- WHAT THE TASK REQUIRES
Tally the lines of the material that carry the word "agent". Give no more than the number.
__________________________________________________
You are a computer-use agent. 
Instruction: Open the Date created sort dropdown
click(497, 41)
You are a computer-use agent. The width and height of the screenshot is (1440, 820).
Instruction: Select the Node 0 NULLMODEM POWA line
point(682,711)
__________________________________________________
- TASK OUTPUT
2